··· ИЗВЛЕЧЁННЫЕ ДАННЫЕ

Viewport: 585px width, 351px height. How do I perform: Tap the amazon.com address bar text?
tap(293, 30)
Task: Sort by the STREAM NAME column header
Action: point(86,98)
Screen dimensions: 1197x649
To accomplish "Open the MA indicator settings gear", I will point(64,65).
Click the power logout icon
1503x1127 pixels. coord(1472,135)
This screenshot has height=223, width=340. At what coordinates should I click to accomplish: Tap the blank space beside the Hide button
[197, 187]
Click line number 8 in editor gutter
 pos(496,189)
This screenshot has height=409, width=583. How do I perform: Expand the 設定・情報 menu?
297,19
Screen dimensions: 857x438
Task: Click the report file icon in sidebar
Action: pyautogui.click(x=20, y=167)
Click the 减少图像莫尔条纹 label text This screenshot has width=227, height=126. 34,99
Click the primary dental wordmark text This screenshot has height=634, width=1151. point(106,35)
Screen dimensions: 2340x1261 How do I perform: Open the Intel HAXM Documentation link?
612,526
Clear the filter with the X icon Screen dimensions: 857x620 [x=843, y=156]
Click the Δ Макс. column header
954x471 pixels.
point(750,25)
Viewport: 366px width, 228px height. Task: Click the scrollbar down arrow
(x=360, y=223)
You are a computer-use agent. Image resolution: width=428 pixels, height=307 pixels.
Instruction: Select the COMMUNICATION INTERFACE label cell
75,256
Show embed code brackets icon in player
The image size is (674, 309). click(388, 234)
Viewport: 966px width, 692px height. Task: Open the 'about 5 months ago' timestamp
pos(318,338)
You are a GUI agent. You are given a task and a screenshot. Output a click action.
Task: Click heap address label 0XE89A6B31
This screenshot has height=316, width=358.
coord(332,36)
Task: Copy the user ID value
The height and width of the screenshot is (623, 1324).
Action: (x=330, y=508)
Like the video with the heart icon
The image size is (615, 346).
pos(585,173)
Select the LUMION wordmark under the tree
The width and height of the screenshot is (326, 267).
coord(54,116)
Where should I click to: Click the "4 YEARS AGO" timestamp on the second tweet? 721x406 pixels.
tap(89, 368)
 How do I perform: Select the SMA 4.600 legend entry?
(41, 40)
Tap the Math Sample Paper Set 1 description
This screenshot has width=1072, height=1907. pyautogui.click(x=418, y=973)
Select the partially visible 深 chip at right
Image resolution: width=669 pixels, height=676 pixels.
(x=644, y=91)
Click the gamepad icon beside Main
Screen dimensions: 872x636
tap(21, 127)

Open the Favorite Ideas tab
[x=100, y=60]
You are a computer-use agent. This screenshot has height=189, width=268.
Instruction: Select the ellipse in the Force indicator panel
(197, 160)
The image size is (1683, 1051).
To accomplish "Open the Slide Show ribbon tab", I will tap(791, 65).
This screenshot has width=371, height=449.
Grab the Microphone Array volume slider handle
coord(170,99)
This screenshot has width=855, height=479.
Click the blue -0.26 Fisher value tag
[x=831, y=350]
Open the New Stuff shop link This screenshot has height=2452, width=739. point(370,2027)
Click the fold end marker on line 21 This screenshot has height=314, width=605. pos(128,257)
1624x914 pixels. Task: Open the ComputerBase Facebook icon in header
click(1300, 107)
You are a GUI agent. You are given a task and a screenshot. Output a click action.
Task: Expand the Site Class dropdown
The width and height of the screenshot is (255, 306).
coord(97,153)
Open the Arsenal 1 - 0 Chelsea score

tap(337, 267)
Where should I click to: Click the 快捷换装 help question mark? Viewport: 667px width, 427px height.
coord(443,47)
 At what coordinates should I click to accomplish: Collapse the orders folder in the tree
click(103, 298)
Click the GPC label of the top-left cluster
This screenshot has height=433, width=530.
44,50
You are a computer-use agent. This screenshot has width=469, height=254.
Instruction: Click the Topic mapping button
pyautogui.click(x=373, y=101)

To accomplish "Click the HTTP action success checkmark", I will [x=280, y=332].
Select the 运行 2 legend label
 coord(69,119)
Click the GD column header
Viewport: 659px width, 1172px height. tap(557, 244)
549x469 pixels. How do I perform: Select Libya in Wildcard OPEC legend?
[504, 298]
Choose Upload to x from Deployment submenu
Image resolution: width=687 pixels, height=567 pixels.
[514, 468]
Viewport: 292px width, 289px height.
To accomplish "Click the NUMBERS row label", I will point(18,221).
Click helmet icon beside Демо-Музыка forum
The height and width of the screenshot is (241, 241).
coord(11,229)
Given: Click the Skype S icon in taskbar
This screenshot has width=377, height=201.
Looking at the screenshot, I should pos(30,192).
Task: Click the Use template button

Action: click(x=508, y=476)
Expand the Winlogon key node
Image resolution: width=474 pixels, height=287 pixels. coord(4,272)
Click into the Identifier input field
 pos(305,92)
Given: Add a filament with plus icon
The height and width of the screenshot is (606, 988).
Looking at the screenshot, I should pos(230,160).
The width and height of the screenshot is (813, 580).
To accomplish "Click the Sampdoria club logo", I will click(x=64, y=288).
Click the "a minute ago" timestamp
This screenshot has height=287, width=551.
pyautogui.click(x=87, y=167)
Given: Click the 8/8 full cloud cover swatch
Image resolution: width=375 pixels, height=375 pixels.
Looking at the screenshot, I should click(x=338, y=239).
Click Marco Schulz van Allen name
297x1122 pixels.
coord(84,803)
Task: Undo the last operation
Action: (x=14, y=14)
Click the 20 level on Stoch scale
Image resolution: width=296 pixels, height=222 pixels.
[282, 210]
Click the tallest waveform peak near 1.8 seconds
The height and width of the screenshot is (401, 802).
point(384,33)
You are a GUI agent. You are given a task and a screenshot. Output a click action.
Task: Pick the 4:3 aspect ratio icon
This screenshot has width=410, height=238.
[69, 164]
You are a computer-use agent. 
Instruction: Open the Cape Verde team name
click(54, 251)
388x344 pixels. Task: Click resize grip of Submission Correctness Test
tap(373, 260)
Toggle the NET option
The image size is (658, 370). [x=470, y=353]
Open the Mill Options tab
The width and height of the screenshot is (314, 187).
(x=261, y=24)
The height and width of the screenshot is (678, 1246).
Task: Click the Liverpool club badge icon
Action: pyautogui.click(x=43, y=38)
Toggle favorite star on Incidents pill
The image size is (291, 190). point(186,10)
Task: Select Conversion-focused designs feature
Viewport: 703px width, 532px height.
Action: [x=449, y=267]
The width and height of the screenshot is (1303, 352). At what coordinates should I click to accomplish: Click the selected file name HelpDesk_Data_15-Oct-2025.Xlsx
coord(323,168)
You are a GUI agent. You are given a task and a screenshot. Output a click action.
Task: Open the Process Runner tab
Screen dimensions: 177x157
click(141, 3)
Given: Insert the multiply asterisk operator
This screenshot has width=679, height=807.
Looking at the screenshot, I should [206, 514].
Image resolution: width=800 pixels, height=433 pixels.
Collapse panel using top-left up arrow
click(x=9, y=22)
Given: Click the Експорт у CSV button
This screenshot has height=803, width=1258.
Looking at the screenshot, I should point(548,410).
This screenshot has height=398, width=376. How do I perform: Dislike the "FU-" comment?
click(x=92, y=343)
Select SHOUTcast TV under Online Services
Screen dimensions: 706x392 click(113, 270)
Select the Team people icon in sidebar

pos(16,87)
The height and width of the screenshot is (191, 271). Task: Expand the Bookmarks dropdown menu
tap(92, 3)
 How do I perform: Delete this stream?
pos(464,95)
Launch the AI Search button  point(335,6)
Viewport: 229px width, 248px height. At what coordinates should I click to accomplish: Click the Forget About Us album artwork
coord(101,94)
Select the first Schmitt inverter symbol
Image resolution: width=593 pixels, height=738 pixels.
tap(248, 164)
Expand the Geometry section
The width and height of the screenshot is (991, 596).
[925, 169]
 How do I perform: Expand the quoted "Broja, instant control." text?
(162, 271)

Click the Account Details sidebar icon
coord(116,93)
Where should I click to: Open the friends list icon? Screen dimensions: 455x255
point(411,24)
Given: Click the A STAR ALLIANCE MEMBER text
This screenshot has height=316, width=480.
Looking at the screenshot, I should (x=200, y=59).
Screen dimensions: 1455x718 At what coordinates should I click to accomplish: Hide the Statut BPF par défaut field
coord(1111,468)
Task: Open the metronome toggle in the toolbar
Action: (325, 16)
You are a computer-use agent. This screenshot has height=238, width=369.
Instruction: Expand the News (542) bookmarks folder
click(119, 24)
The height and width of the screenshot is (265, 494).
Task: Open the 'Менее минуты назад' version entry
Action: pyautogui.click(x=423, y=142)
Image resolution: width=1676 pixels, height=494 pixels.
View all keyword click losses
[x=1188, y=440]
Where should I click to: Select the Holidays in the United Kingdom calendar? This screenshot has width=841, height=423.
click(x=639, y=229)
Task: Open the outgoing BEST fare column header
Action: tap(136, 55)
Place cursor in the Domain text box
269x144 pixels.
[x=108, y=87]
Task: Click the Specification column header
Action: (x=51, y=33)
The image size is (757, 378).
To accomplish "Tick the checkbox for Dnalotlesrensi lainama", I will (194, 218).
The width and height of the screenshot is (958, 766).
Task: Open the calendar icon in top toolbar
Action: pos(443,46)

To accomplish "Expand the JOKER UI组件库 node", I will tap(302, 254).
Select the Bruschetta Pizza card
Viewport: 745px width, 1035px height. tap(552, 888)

······

▶ _ЗАДАНИЕ_: Масштабируйте записи от строки, содержащей «Click the primary», до строки, содержащей «(x=360, y=223)», включительно. Перепишите все эти строки целиком и только их, умножив каждую координату в ответах на 0,35 и округлив до целых, причём половины округляются вверх.

▶ _ОТВЕТ НИЖЕ_:
Click the primary dental wordmark text This screenshot has height=634, width=1151. point(37,12)
Screen dimensions: 2340x1261 How do I perform: Open the Intel HAXM Documentation link?
214,184
Clear the filter with the X icon Screen dimensions: 857x620 [x=295, y=55]
Click the Δ Макс. column header
954x471 pixels.
point(263,9)
Viewport: 366px width, 228px height. Task: Click the scrollbar down arrow
(x=126, y=78)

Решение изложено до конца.